Write out the material below exactly, beginning at the line that contains "Viewport: 590px width, 394px height." and ending with its last line, both ends included; write nothing else.
Records below:
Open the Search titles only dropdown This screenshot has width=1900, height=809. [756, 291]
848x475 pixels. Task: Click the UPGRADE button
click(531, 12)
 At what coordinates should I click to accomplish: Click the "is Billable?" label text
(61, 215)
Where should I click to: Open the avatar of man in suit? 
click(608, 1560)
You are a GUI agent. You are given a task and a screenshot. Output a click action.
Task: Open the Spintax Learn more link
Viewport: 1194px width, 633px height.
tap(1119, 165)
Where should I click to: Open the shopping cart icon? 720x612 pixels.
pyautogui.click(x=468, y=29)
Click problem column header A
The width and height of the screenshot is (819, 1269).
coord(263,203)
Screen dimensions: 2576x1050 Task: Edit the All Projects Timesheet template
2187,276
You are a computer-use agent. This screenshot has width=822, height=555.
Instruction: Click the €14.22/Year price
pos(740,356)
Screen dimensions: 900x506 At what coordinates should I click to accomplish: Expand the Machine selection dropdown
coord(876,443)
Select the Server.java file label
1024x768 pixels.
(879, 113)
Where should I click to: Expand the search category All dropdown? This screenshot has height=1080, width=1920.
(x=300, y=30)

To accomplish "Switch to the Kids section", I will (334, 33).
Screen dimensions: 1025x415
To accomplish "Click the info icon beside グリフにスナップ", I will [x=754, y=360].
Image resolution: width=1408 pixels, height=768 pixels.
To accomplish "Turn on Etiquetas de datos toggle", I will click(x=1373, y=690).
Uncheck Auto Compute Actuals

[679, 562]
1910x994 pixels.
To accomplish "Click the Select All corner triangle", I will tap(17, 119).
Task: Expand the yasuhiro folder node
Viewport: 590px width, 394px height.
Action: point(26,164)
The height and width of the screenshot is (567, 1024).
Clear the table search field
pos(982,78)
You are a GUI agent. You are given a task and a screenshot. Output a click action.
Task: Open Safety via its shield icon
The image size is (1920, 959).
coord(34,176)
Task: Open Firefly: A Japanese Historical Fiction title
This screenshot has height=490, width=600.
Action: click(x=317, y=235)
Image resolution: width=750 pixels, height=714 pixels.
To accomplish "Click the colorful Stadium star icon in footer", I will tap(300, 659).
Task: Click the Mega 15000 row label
End of Records.
Solution to this exercise -
Viewport: 590px width, 394px height.
Action: point(26,164)
The height and width of the screenshot is (567, 1024).
Clear the table search field
pos(982,78)
You are a GUI agent. You are given a task and a screenshot. Output a click action.
Task: Open Safety via its shield icon
The image size is (1920, 959).
coord(34,176)
Task: Open Firefly: A Japanese Historical Fiction title
This screenshot has height=490, width=600.
Action: click(x=317, y=235)
Image resolution: width=750 pixels, height=714 pixels.
To accomplish "Click the colorful Stadium star icon in footer", I will tap(300, 659).
Task: Click the Mega 15000 row label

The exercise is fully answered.